MIAMI — At-home tests involving self-collected vaginal samples that are sent to a lab for analysis are effective at identifying women with sexually transmitted diseases, suggests a pilot study presented at the annual meeting of the American College of Preventive Medicine.
“This may be another tool that we can use to reach out of the clinic and to save money. You can save a lot of money if you don't have to pay clinicians to collect the samples,” said Charlotte A. Gaydos, Dr.P.H., a microbiologist in the division of infectious diseases at Johns Hopkins University, Baltimore.
The researchers established a Web site (www.iwantthekit.org
Data from 778 samples that had been analyzed as of Jan. 31, 2007, show 71 samples (9%) were positive for Chlamydia trachomatis and 12 (1%) were positive for Neisseria gonorrhoeae. Four samples showed coinfection with chlamydia and gonorrhea. Samples collected since September 2006 were tested for Trichomonas vaginalis, and 13 of 115 samples (11%) tested positive.

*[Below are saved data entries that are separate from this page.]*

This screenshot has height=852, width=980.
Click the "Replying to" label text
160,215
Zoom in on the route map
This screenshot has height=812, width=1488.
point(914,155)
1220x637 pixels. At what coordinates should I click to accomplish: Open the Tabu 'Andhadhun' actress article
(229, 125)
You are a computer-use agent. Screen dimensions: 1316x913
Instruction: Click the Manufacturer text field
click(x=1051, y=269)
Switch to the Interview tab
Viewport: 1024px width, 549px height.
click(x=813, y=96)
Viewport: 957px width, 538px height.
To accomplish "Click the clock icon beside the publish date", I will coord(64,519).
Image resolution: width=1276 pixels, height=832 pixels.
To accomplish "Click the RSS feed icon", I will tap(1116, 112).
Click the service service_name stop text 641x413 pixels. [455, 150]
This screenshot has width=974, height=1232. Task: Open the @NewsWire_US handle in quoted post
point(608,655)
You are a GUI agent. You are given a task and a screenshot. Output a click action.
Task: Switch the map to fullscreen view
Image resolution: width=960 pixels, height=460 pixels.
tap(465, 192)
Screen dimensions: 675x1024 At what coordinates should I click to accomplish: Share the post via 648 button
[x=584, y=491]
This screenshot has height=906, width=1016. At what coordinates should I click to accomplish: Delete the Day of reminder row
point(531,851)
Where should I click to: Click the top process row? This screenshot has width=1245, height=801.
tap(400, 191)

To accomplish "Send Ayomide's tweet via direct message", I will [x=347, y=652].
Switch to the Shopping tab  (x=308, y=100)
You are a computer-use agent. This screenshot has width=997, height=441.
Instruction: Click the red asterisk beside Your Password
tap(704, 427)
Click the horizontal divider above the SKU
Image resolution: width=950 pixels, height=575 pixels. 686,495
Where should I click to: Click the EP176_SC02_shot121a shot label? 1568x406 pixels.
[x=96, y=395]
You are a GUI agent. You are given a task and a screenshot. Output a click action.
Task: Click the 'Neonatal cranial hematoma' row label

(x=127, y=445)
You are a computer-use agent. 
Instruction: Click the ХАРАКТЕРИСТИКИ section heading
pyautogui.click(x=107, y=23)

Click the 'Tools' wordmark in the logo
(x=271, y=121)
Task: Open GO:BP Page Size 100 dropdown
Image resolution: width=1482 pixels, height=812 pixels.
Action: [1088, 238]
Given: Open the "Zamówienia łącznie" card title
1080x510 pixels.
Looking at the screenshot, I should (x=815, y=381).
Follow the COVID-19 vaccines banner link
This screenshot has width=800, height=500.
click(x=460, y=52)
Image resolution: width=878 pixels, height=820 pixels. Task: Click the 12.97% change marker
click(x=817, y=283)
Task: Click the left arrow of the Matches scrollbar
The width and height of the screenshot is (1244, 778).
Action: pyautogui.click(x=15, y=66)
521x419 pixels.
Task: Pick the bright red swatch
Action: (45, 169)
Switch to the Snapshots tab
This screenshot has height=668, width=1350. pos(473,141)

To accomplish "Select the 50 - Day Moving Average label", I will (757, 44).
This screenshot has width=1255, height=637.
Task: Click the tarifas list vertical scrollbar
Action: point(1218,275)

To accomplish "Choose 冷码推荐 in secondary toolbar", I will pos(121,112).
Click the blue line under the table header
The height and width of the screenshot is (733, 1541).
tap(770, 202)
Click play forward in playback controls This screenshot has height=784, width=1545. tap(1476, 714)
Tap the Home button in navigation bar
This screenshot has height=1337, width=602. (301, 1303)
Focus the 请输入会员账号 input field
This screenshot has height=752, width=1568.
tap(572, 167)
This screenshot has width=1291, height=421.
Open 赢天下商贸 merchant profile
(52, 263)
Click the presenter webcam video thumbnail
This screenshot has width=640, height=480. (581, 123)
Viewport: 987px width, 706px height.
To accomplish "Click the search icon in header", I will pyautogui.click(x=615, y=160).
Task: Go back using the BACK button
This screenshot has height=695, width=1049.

The kit includes swabs for collecting vaginal samples and a questionnaire on demographics, sexual history, and the participants' opinions about at-home testing.
“We require two positive assays for a positive diagnosis,” Dr. Gaydos said. Samples are analyzed using nucleic acid amplification tests (NAATs), which are more than 90% sensitive, compared with the 85% sensitivity associated with cultures. Participants received their test results via a toll-free number. A study coordinator arranged treatment appointments at a free local clinic for women with positive results.
So far, most women who tested positive have been treated, Dr. Gaydos noted. All 11 patients with gonorrhea were treated, as were 66 of 69 (96%) chlamydia cases.
Of 760 participants who identified their race, 70% were black, 22% were white, and the remainder were another race or mixed race. Chlamydia rates were significantly higher among black women, compared with white women (12% vs. 2%).
The participants ranged from 14 to 63 years of age, with an average age of 23, but those who tested positive tended to be younger. Average age at first sex was 15 years, Dr. Gaydos noted.
Positive tests were most common in the 15- to 19-year-olds (16%), followed by 20- to 24-year-olds (8.5%) and 25- to 29-year-olds (8%).
After controlling for multiple factors including age and race, the strongest risk factors for positive test results were use of birth control, nonconsensual sex, and multiple partners.
More than half of the participants reported a history of STDs; 40% had a history of chlamydia and 15% reported a history of gonorrhea.
Results of the questionnaires showed that on a Likert scale of 1 to 5, 96% said the sampling process was “easy” or “very easy” and 93% said they would use it again.
Nearly 25% said they preferred to receive results by e-mail, but a secure Web site to provide results is too expensive at this time, Dr. Gaydos said.
Under current protocol, participants calling the toll-free number give the kit number and a password that they chose to ensure confidentiality.
Even with the phone-in method of requesting results, the success in recruiting patients for home sampling and treating those who test positive is encouraging, Dr. Gaydos added.